SUPPLIED MATERIAL Block Start
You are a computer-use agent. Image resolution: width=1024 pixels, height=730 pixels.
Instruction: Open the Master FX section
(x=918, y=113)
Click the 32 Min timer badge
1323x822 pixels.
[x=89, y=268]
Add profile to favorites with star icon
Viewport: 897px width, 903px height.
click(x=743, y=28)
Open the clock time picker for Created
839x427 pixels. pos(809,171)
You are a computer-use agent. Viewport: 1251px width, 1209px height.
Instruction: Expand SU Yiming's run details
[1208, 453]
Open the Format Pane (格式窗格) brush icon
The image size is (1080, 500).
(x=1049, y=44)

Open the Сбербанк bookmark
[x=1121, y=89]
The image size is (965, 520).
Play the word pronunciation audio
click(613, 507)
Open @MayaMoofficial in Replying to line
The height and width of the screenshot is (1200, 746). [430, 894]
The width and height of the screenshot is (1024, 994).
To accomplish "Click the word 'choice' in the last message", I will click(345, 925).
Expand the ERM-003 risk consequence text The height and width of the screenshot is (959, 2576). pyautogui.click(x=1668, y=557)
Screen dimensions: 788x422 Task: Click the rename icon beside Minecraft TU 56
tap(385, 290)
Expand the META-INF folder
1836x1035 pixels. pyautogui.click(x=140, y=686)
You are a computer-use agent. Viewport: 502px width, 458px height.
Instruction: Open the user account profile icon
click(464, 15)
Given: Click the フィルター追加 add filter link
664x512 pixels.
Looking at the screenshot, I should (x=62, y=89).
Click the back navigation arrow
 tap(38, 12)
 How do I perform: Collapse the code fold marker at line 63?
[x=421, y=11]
SUPPLIED MATERIAL Block End
▸ WHAT TO PRODUCE: Where a line of the records holds the word "agent", copy that line.

▸ RESPONSE BOX:
You are a computer-use agent. Image resolution: width=1024 pixels, height=730 pixels.
You are a computer-use agent. Viewport: 1251px width, 1209px height.
You are a computer-use agent. Viewport: 502px width, 458px height.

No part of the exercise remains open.